He spares one thought towards Taylor, and tries to imagine him attending her wedding in a couple of years; finds he can’t. He and Ali had been good friends with not a lot of chemistry; he and Taylor had fantastic chemistry, but they weren’t friends. He thinks only one of those arrangements leads to genuine friendship down the line, and, well. It’s Ali’s wedding he’s attending now.
He can’t really find himself to be all that sad about it.
After they’ve promised to love each other through sickness and health—Buck actually deserves financial compensation for not looking at Eddie during, like, seriously—sickness and health, it’s like they were fucking written for them—Buck needs to dunk his head in an ice bucket—and shared their first kiss as a married couple, the wedding party all meander outside for canapes and photos. Eddie’s hand finds Buck’s back, sliding low around his waist, and Buck’s between his shoulder blades.
“That was a nice ceremony,” Eddie says.
Buck glances at him. His eyes are a little distant. “Thinking about your own wedding?”
“A little.”
“What was it like? Did you have turtle doves and an ice sculpture? On an entirely unrelated note, if yes, do you still have the mould somewhere?”
Eddie laughs, and his eyes clear. “No, nothing like that. We did it in our backyard. Shannon’s mom wanted her to wear her wedding dress but she was already showing by then so she couldn’t fit. Sophia threw rice. Mom cried.”
Buck raises his eyebrows. “Tears of joy, right?”

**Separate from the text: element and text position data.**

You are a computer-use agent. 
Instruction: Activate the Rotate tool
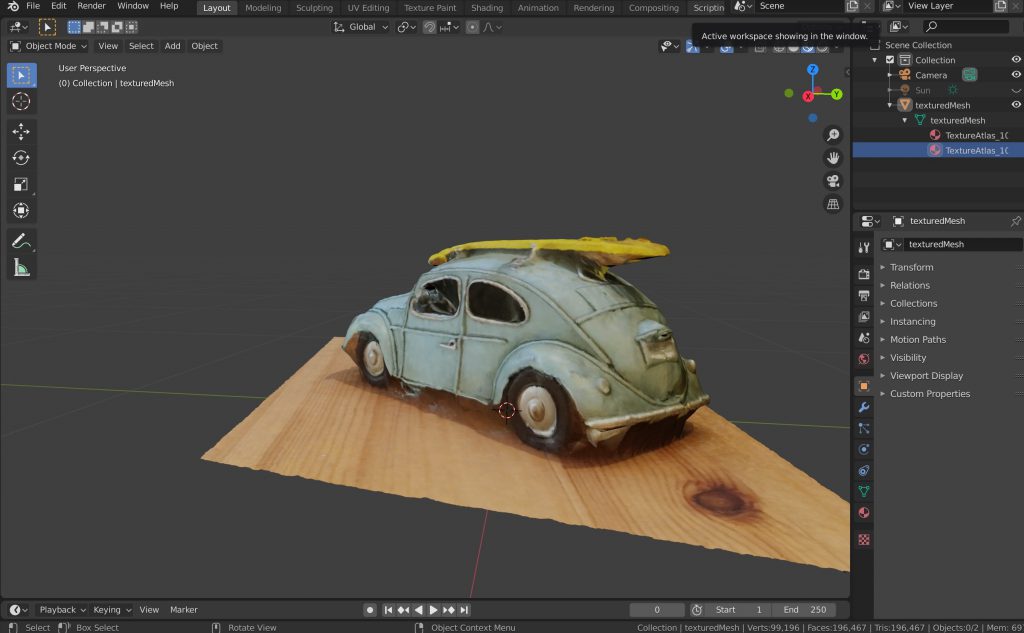click(x=21, y=158)
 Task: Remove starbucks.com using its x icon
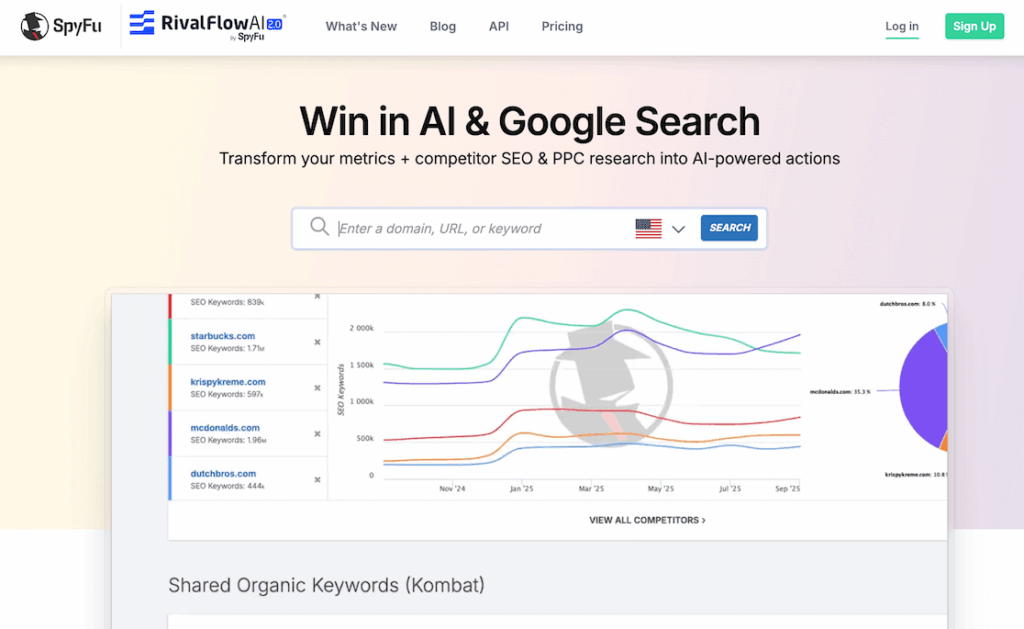coord(318,340)
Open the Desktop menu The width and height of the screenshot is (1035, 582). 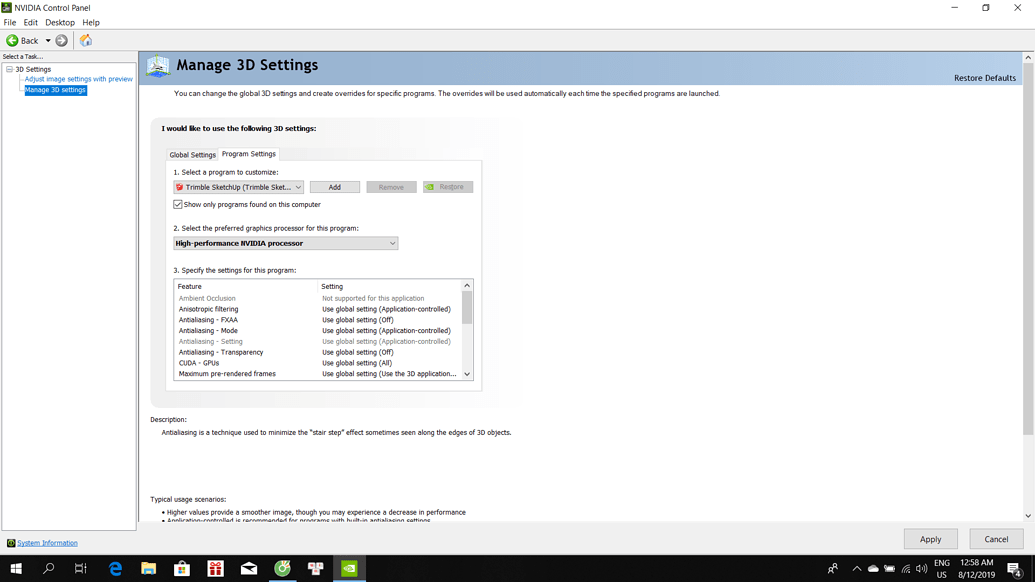click(x=60, y=22)
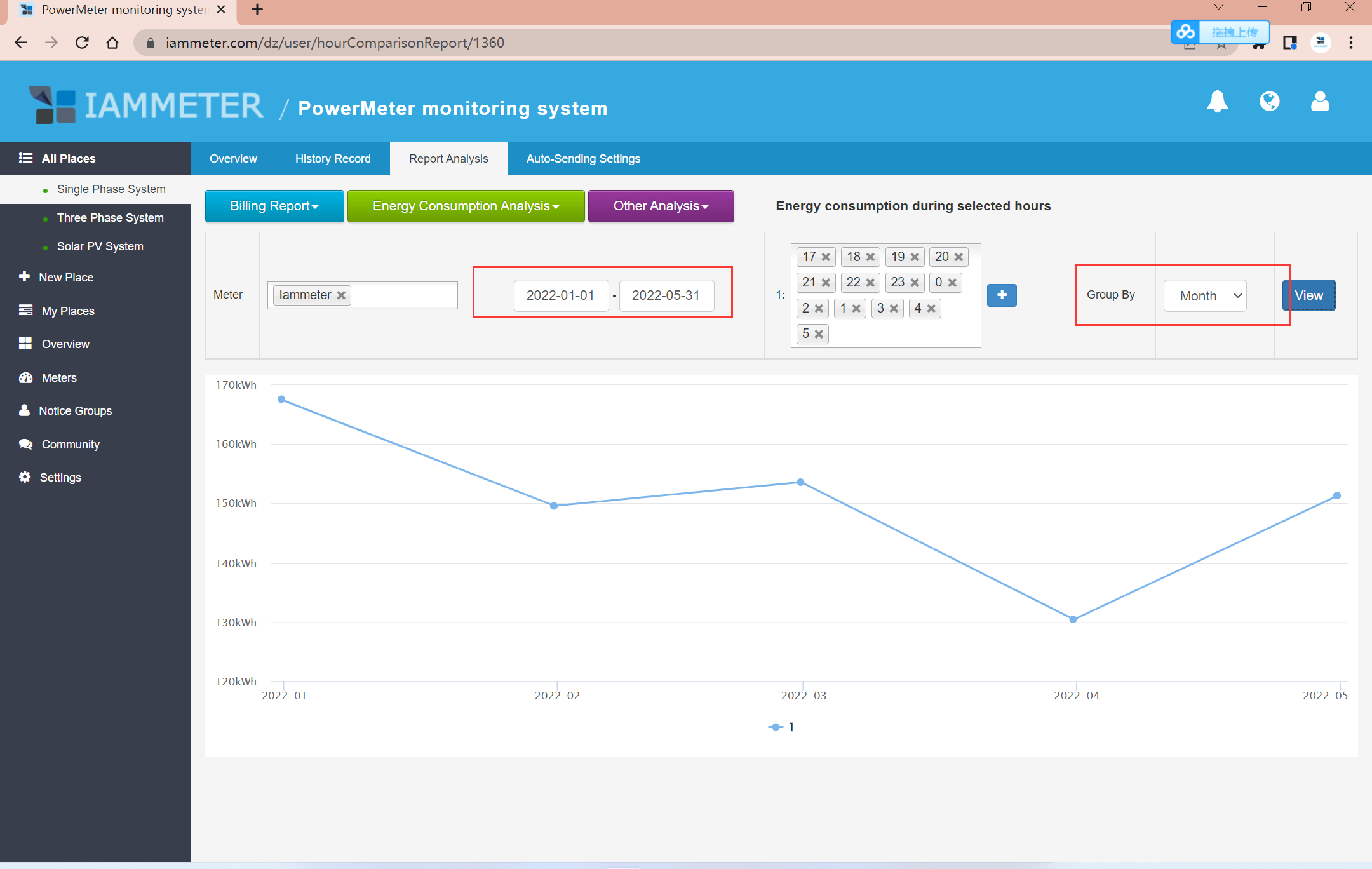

Eddie snorts. “Yeah, exactly.” They drift toward a standing table with flutes of champagne; Buck still needs to drive home, but free alcohol, right? “What about Maddie’s? How was that?”
“God.” Buck tips his head back, trying to remember. It was so long ago. “I drove up to Boston for it. I was… what, seventeen, I think?”
“Your parents didn’t come with?”
It’s Buck’s time to snort now. “Yeah, no. They thought she was making a mistake.” Eddie’s hand squeezes his hip, just once, and Buck eases. “I mean, it was a beautiful wedding. Something kinda like this—you know, big church, white dress, the whole thing. Doug’s parents paid for it, so you know they didn’t cut corners. Pretty sure we had lobster at the reception.”
“Christ,” Eddie says, with a laugh. “My abuela made tamales. Shannon’s dad bought us a cake from the store.”
“Did it say Happy Birthday?”
“It said congratulations, but there was a cap and gown on it, so…” Buck laughs as well. “No, it was just plain white. I don’t think any of the adults really wanted to acknowledge it; the baker probably asked what he wanted to be piped on the top and he didn’t say anything, just to curb the shame of knowing his nineteen-year-old got knocked up out of wedlock.”
“Jesus,” Buck says, softly, sobering a little. “I forget you guys were that young.”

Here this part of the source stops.